Di fronte alla religione dell’oppressione e della morte (l’ayatollah Khomeini aveva chiesto di adottare il color nero per i chador) i giovani iraniani contrappongono la fame per la vita, l’insopprimibile bisogno di libertà. 100 giorni di sangue, ma anche di coraggio. La storia di quella che era l’antica Persia, come quella del vicino Afghanistan, sembra scorrere al contrario. Un secolo fa i due paesi, sull’onda della rivoluzione laica post-ottomana di Mustafa Kemal Atatürk, avevano avviato quasi in simultanea un processo di modernizzazione. Amanullah Khan aveva vietato nel 1919 la poligamia, l’obbligo del velo e aperto le scuole alle ragazze. In Iran Reza Khan, colonnello della brigata cosacco persiana, assurto al potere con un golpe, aveva vietato l’hijab e le due regine sfilarono nel 1929 a Teheran capelli al vento.

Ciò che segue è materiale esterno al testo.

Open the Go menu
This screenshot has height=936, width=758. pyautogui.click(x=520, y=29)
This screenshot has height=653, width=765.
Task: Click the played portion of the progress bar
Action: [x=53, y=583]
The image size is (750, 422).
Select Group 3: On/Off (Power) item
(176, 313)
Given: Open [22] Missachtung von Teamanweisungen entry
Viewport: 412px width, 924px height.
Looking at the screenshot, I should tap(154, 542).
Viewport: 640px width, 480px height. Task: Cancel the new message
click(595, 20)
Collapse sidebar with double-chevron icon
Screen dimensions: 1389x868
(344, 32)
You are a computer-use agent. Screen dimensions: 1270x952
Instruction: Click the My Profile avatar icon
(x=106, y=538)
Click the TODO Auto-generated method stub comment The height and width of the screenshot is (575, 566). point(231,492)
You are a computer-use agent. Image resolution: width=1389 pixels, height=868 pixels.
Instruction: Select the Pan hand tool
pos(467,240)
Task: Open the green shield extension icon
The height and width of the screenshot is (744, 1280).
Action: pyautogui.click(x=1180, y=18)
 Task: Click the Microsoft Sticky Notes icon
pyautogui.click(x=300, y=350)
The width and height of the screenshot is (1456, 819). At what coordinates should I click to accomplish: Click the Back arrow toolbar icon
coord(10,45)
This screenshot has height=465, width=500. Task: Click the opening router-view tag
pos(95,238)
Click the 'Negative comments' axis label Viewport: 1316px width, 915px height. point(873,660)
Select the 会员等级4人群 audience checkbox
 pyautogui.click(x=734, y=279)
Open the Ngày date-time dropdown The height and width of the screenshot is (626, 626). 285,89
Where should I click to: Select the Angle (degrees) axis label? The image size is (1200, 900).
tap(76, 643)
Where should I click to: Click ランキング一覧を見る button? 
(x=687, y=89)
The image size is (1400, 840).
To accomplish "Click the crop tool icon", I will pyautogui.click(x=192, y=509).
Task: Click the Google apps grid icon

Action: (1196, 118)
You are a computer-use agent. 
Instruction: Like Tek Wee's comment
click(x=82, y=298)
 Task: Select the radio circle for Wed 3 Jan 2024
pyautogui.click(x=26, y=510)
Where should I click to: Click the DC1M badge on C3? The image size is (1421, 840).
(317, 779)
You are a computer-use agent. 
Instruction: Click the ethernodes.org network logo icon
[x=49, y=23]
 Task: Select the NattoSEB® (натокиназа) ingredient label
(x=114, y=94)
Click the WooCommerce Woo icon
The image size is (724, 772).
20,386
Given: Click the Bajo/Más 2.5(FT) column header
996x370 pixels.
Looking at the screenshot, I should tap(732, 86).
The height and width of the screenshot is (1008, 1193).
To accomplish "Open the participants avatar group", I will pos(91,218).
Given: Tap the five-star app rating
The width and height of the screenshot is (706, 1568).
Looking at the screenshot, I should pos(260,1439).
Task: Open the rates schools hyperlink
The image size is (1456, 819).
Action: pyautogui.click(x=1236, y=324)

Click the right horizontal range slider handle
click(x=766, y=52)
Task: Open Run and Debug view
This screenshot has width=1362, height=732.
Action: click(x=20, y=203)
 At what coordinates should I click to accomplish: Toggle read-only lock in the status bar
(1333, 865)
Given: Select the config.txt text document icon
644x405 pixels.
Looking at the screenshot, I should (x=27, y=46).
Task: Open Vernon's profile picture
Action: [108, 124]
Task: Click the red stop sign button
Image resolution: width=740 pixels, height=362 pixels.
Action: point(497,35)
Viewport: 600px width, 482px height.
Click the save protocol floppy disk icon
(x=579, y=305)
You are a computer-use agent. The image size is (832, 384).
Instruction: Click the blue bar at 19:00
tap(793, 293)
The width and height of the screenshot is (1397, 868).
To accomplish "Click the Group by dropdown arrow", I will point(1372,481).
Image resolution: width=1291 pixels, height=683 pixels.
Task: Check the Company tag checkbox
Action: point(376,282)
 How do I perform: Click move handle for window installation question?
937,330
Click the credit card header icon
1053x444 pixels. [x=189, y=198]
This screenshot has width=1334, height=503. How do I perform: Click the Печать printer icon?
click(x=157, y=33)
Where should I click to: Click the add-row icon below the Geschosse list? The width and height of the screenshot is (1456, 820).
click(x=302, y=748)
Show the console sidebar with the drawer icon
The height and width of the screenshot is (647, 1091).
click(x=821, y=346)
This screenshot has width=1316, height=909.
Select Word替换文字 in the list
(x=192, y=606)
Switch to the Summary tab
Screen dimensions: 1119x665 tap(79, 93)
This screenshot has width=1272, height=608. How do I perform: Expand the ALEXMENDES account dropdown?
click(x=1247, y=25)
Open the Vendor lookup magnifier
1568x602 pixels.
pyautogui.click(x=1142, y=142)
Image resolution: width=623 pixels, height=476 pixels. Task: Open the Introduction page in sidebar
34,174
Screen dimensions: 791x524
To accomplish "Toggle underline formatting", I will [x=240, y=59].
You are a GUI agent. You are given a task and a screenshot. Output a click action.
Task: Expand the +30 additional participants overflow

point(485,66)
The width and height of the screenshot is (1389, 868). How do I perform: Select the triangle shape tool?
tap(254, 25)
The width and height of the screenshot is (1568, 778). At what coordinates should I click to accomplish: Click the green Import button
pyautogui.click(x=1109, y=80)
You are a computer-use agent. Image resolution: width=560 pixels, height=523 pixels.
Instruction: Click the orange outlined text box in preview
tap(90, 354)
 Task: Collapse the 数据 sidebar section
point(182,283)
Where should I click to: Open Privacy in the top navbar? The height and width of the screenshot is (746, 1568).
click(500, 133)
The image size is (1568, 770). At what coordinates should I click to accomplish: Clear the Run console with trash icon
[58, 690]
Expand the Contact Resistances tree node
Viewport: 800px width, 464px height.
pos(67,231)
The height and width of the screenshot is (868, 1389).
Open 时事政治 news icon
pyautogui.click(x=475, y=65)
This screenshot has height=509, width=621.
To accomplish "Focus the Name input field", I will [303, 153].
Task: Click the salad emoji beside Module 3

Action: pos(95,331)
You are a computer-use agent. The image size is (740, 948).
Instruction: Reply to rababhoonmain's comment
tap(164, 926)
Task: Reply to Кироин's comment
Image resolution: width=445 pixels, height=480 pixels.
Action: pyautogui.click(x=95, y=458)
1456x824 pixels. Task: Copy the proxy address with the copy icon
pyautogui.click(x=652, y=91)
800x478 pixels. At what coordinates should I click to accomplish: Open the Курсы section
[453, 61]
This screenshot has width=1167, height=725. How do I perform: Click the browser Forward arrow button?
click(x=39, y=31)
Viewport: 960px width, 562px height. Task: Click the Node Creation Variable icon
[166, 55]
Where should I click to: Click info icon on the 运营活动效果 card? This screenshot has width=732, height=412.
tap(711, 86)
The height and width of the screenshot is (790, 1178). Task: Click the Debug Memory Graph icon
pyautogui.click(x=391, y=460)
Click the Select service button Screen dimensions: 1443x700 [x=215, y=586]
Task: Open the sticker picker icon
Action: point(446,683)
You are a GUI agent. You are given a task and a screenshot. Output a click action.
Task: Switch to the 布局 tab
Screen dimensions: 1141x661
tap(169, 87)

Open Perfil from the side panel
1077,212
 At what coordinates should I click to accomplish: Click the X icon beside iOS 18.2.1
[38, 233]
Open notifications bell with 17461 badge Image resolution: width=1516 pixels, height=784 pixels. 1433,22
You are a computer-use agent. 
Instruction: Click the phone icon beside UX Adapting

Sia il re afghano sia lo scià persiano dovettero però fare i conti con la fortissima resistenza del mondo clericale. Il velo, obbligatorio dalla rivoluzione khomeinista del 1979 (in Afghanistan è ormai imposto per legge quello facciale, niqab o burqa) è diventato sinonimo di regime. Da qui la sua centralità nella sedizione di massa. La repressione delle donne iraniane non è estrema come quella che si abbatte sulle afghane (da più di un anno in sostanziale regime di schiavitù): hanno accesso alle università, a molte professioni e la loro recente storia è segnata da grandi intellettuali e letterate (dalla Nobel Shirin Ebadi a Forough Farrokhzad, una delle voci più alte della poesia persiana) ma la legge approvata nel 1984 svetta per crudeltà: prevede 72 frustate per chi non porta il velo, mentre il divieto di prodotti cosmetici aveva inaugurato la pratica da parte dei Bassiji (guardiani della morale) di togliere il rossetto dalle labbra di quante infrangevano la legge a colpi di lamette da rasoio.
Nell’involuzione del paese porta certamente una parte di responsabilità l’Occidente: noto è il ruolo della Cia nel golpe che rovesciò Mossadeq nel 1953 o il sostegno acritico agli eccessi dello scià, mentre il presidente americano Bill Clinton non colse l’occasione di trattativa («fu in assoluto il mio più grande errore», ci confidò in un’intervista) offertagli dal presidente riformatore Khatami a fine anni ’90.
Oggi incombe un’altra insidia: la nostra indifferenza di fronte al fiume carsico della lotta democratica in Iran e nelle altre dittature. Ce lo ricorda una blogger di Teheran: «la nostra paura è il vostro silenzio».